:: Task prompt ::
Find and copy each line of the listing below that has the word "sidebar" in it.

:: Dataset extract ::
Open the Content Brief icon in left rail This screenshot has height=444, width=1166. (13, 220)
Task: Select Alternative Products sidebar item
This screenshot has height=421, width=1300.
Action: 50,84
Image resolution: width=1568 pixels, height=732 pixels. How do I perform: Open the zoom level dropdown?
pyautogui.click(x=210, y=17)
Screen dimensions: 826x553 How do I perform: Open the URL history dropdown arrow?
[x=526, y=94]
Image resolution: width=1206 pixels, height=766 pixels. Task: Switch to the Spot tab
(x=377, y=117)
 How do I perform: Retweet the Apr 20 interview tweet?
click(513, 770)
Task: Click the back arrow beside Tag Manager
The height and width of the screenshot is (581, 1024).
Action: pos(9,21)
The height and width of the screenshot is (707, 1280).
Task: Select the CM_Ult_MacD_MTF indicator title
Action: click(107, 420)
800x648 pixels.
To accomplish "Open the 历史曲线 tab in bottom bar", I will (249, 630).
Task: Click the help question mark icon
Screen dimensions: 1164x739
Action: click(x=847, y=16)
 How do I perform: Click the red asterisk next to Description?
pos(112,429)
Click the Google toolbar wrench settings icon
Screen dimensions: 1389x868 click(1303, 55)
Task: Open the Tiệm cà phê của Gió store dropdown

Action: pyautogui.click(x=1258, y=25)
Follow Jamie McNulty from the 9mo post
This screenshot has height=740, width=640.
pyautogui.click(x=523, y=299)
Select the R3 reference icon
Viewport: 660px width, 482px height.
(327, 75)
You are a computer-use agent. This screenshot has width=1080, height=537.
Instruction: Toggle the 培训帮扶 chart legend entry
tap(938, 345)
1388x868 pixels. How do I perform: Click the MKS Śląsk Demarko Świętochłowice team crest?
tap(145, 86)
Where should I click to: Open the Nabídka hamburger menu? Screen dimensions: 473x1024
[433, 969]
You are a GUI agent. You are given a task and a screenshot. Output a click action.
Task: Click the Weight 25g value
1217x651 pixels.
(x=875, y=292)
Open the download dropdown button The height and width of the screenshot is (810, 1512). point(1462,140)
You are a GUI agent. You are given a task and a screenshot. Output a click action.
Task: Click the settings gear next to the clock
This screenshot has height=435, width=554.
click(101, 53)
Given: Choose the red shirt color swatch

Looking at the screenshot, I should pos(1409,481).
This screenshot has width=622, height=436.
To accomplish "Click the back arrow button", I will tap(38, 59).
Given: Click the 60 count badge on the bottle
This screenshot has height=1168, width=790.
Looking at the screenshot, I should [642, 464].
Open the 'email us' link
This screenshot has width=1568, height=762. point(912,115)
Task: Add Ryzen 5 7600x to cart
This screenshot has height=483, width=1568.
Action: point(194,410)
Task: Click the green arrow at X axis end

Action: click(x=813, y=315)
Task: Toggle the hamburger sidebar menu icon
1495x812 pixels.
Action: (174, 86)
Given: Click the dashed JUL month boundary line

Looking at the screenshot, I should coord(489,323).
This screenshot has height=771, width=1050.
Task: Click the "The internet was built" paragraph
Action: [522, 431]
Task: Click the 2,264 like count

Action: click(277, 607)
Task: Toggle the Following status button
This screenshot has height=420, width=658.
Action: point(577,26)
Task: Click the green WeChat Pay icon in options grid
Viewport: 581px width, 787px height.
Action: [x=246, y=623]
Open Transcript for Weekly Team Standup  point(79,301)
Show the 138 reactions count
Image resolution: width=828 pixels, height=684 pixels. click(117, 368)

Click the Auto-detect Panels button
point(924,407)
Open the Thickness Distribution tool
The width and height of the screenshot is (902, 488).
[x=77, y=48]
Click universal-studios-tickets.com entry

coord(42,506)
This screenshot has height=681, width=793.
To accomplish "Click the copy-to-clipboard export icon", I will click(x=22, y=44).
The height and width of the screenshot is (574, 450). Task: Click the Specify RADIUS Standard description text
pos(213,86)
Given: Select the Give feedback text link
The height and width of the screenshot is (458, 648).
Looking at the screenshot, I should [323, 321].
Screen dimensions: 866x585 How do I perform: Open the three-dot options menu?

:: Result of this task ::
Task: Select Alternative Products sidebar item
Task: Toggle the hamburger sidebar menu icon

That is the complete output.